BEGIN Text block
In flow cavitation, the flow velocity primarily determines the number and characteristics of the cavitation bubbles. The amplitude, number of cavitation pulses and microjet impact speed rise with the flow velocity, intensifying the cavitation erosion process. Measurements of the surface hardness and the progression of damage over time underscored the importance of analysing stress development in 316L steel resulting from repeated microjet impacts [25]. Considering the cavitation erosion process, those conditions in the simulation were represented by the two successive microjet impacts.

The general material properties for coating and substrate, available in the Explicit Material library in ANSYS Engineering Data Sources, used in the simulation are detailed in

Table 3. The material properties of 316L steel and CrN coating adopted in numerical calculations.

Property	316L	CrN	Unit
Density	7990	5900	kg/m3
Young’s Modulus	193	200	GPa
Poisson’s Ratio	0.3	0.2	-
Bulk Modulus	160.8	111.1	GPa
Shear Modulus	74.2	83.3	GPa
Specific Heat	452	477	J/kgK
Strain Rate Correction	First-Order	First-Order	-
Initial Yield Stress	307	950	MPa
Hardening Exponent	0.36	0.095	MPa
Hardening Constant	275	1000	-
Strain Rate Constant	0.022	0.012	-
Thermal Softening Exponent	1	1	-
Melting Temperature	1537.9	1436.9	°C
Refresh Strain Rate	1	1	1/s
Maximum Yield Stress	600	2200	MPa

. For 316L steel, the Johnson and Cook [33] the model was adapted. This model characterizes the inelastic behaviour of solids (such as elasto-plastic hardening under significant strains) as a function of the rates of equivalent plastic strain and temperature across defined ranges. In 316L steel, permanent deformation occurs when local equivalent stresses surpass the material’s yield stress (307 MPa), leading to dislocation movement, slip initiation, twinning, crack growth and phase transformations in metals [25]. When atomic planes slide past one another due to the movement of dislocations, plastic deformation (microyielding) occurs. While the accurate simulation of these phenomena is beyond the reach of any available finite element (FE) solver, choosing an appropriate set of material data (which reflect the effects of these processes) and an effective simulation strategy (which measures the energy released by microjet impacts) can provide a reasonable (volume-averaged) approximation of the cavitation erosion effects. Using volume-averaged material properties simplifies the simulation by smoothing out the effects of microstructural variations (e.g., grain boundaries, defects). This approach is suitable for capturing general trends in the material’s response to impacts, especially when the aim is to understand the overall material response rather than the behaviour of specific microstructural features. The downside is that results do not capture localised effects that could be significant in real materials such as the influence of microstructural heterogeneities on the formation of cracks or the initiation of localised plastic deformation.
END Text block
BEGIN Dataset content
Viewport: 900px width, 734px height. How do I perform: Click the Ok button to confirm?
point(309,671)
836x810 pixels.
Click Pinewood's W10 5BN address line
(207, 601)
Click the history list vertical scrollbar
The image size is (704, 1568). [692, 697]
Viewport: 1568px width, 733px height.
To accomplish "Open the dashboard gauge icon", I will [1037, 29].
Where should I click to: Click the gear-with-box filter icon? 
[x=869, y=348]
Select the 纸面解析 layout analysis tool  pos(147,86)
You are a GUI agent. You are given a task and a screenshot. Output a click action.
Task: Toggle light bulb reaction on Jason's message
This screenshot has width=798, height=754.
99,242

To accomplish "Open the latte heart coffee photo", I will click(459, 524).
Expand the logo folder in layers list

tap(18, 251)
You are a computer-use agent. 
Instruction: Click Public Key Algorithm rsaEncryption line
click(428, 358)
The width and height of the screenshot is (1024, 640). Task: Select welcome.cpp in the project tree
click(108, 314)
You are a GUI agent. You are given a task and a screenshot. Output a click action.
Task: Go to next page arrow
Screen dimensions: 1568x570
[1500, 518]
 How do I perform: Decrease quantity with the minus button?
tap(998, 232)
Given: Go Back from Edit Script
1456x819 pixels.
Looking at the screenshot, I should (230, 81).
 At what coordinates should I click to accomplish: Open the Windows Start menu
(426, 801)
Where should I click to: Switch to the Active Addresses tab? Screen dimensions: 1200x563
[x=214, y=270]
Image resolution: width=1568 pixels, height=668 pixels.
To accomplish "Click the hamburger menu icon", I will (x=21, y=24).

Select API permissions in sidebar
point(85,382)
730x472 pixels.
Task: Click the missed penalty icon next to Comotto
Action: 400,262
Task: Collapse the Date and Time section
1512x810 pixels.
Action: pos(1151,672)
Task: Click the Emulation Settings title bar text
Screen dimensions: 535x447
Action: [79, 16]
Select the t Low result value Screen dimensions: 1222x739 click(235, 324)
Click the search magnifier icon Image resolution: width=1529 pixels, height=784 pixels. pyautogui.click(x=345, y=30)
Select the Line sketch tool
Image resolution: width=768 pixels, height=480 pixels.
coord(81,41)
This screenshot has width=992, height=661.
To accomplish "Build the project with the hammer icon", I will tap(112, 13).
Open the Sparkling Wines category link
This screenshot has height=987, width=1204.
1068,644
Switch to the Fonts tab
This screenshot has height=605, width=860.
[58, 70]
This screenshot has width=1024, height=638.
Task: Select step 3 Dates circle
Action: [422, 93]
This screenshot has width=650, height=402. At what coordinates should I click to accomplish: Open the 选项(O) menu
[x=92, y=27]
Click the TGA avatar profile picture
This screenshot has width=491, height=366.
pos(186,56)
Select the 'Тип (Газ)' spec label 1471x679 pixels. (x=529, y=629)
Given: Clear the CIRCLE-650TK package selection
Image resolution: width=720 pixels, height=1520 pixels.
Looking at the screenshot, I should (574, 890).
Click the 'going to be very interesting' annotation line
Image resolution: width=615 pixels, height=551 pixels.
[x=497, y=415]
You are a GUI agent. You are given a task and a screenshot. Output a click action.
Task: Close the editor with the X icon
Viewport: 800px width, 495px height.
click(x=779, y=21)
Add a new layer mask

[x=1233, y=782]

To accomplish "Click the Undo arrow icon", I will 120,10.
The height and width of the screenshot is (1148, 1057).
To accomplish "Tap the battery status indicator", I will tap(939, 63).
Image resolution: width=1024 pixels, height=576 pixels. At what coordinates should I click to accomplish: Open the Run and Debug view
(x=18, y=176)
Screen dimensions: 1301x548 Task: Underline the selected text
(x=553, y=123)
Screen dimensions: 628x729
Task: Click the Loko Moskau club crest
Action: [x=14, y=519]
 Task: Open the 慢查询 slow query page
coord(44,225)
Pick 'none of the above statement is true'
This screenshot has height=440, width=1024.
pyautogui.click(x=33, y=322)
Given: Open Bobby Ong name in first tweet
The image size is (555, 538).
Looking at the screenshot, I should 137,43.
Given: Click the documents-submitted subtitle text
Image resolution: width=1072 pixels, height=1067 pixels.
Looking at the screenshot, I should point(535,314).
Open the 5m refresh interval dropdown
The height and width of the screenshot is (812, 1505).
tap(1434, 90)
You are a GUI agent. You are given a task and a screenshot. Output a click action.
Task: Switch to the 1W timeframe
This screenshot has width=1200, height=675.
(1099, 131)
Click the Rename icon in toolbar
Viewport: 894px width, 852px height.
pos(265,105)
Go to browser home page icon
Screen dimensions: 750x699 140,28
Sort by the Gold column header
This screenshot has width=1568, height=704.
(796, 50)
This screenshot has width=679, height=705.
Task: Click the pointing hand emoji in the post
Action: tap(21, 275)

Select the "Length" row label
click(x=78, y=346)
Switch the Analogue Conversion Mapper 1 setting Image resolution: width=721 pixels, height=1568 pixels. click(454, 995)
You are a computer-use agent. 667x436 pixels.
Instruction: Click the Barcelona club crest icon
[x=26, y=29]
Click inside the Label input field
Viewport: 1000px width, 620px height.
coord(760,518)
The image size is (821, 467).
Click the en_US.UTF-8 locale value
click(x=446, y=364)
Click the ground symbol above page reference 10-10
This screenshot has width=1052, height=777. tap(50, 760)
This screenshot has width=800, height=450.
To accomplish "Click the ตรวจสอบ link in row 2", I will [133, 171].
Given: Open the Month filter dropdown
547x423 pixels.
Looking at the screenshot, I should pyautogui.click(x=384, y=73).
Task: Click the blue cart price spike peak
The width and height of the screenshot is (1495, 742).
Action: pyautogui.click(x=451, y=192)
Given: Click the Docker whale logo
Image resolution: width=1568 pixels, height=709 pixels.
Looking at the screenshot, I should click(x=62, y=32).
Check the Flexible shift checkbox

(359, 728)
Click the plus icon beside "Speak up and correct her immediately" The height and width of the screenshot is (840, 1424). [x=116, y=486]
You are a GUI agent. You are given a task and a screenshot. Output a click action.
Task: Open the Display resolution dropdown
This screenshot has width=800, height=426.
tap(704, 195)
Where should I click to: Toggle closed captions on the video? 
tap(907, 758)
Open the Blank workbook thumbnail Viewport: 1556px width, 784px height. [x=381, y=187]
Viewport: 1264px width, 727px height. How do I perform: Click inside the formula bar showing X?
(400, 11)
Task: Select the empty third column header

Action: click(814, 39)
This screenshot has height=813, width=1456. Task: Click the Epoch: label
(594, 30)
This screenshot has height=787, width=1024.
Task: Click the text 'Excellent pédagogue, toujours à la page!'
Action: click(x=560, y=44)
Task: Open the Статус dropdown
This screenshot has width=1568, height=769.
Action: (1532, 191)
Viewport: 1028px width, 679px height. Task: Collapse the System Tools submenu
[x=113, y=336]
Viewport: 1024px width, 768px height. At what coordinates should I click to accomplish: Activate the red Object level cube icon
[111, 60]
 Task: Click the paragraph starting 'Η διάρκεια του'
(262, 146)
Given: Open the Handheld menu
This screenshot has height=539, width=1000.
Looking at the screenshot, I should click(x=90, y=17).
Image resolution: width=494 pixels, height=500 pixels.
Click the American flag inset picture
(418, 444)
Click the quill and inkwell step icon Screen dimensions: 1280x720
END Dataset content
**Tasks**:
1. According to the cavitation erosion passage, what primarily determines the number and characteristics of the cavitation bubbles in flow cavitation?
2. Print the part of the cavitation erosion passage from "In flow cavitation, the" up to and including "successive microjet impacts.".
3. Carry on the cavitation erosion passage from the point where it stops.
The items aren't needed.

**Solved tasks**:
1. The flow velocity.

2.
In flow cavitation, the flow velocity primarily determines the number and characteristics of the cavitation bubbles. The amplitude, number of cavitation pulses and microjet impact speed rise with the flow velocity, intensifying the cavitation erosion process. Measurements of the surface hardness and the progression of damage over time underscored the importance of analysing stress development in 316L steel resulting from repeated microjet impacts [25]. Considering the cavitation erosion process, those conditions in the simulation were represented by the two successive microjet impacts.

3.
The Explicit Dynamics solver incorporates complex, nonlinear material models that account for strain rate effects, plasticity, failure and other advanced material behaviours. For the CrN, the Steinberg–Guinan [34] model was used due to the model’s ability to accurately represent the material behaviour under high strain rate conditions. The Steinberg–Guinan model includes mechanisms for handling high-pressure zones, making it suitable for simulations involving extreme compressive stresses, which are present during microjet impact. In ANSYS, the Steinberg–Guinan and Johnson–Cook strength models are both used to describe the nonlinear behaviour of materials under high strain rates and/or temperature changes but they have different formulations and are used for different types of materials and applications. The comparison of the two models is presented in the following subsections.

2.3. Johnson–Cook Strength Model

In ANSYS, the Johnson–Cook (J–C) is a phenomenological material model used to describe the behaviour of materials under various conditions, particularly for high strain rates, high temperatures and large deformations. The strain rate correction in the Johnson–Cook material model accounts for the material’s sensitivity to the rate at which deformation occurs.

The J–C material model is expressed with the following equation for flow stress σ:

$$\mathsf{\sigma }=(\mathrm{A}+\mathrm{B}{({\mathsf{\epsilon }}^p)}^n)(1+\mathrm{C}\mathrm{l}\mathrm{n}({\displaystyle \frac{{\stackrel{.}{\mathsf{\epsilon }}}^p}{{\stackrel{.}{\mathsf{\epsilon }}}_0}}))(1-{({\displaystyle \frac{\mathrm{T}-{\mathrm{T}}_0}{\mathrm{T}\mathrm{m}-{\mathrm{T}}_0}})}^m),$$

(3)

where:

-

$\mathrm{A}$ is the yield stress at reference strain rate and room temperature;

-

$\mathrm{B}$ is the hardening modulus;

-

$n$ is the hardening exponent;

-

${\mathsf{\epsilon }}^p$ is the equivalent plastic strain;

-

${\stackrel{.}{\mathsf{\epsilon }}}^p$ is the equivalent plastic strain rate;

-

${\stackrel{.}{\mathsf{\epsilon }}}_0$ is the reference strain rate;

-

$\mathrm{T}$ is the current temperature;

-

${\mathrm{T}}_0$ is the reference temperature;

-

$\mathrm{T}\mathrm{m}$ is the melting temperature of the material;

-

$m$ is the thermal softening coefficient.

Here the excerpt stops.